Welcome to Week Five of CHQ Assembly! This week we reach the midpoint in our 147th Assembly. It’s remarkable to think how much ground we have already covered, and I’m excited about all we have left to discover.
This week we mark an important milestone in our nation’s journey to become a “more perfect union,” as we discuss “The Women’s Vote Centennial and Beyond.” We have been planning this week for a long time, and I’m particularly grateful for the wise counsel and leadership of the distinguished former U.S. senator from Maryland, Barbara Mikulski, with whom I have had the privilege of meeting and discussing this week multiple times over the last couple years. From a fated meeting on the Athenaeum Hotel porch when the senator was last at Chautauqua, she has been an invaluable partner to us in this work.

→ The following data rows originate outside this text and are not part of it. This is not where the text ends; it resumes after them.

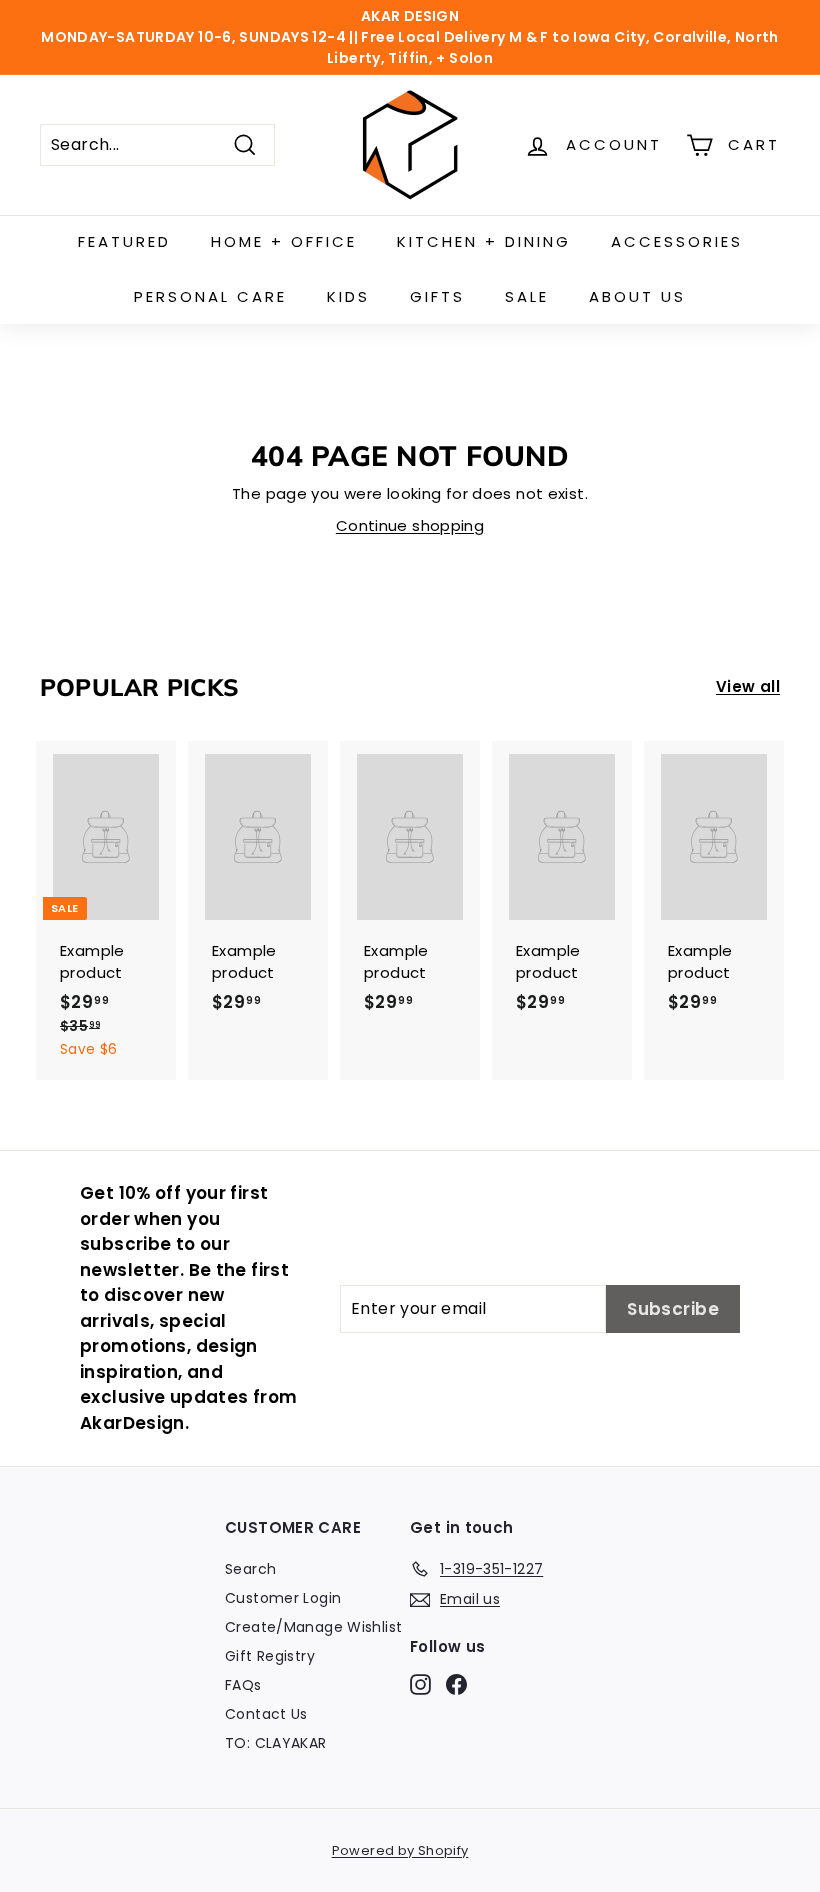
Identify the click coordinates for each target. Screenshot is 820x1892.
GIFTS (437, 296)
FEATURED (124, 241)
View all (748, 686)
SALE (527, 296)
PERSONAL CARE (210, 296)
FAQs (243, 1685)
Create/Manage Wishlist (313, 1627)
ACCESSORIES (677, 241)
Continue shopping (410, 525)
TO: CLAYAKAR (276, 1743)
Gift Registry (270, 1656)
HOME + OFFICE (284, 241)
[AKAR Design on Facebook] (456, 1684)
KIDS (348, 296)
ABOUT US (637, 296)
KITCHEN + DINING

She also closes the Chautauqua Lecture Series on Friday.
As we join the nation in celebrating the 100th anniversary of the ratification of the 19th Amendment, we also consider those who were left out of the mainstream suffrage movement, examine the slow progress toward gender equality in the United States, and seek lessons from the fight for women’s suffrage that might apply to ongoing battles for equality.
Sen. Mikulski has shared over and over again: the 19th Amendment didn’t give all women the right to vote when it was passed, and there is still so much work to do if every voice is to be appropriately counted in our electoral life. As the senator would say, I hope this is a week to “remember, reflect and recommit,” and that our programming and conversations can play a role in all of us getting to work.
In our companion Interfaith Lecture Series, we celebrate “The Feminine Spirit.” In the Taoist image of Yin/Yang, the feminine charisms are juxtaposed with the masculine charisms (neither are strictly gender-specific), and in this emerging era it has been observed that the feminine is finally rising, ultimately to restore balance and to revitalize the world. In this week, we ask how seemingly opposite forces are interconnected and interdependent in the natural world and how they give rise to each other as they interrelate. And we shine a light on the feminine charisms and spirit and some leading women who embody this spirit.
We also welcome this week the words and reflections of the Rev. Janet Broderick, rector of All Saints’ Episcopal Church in Beverly Hills, who formerly served at St. Peter’s Episcopal Church in Morristown, New Jersey, the year-round home of our interim organist Joshua Stafford. And don’t miss this week’s Chautauqua Literary and Scientific Circle book discussion about Susan Straight’s memoir In the Country of Women.
It’s an exciting week to celebrate all that women have contributed to our nation and world, and to remind ourselves that many are still marching on the road toward equality.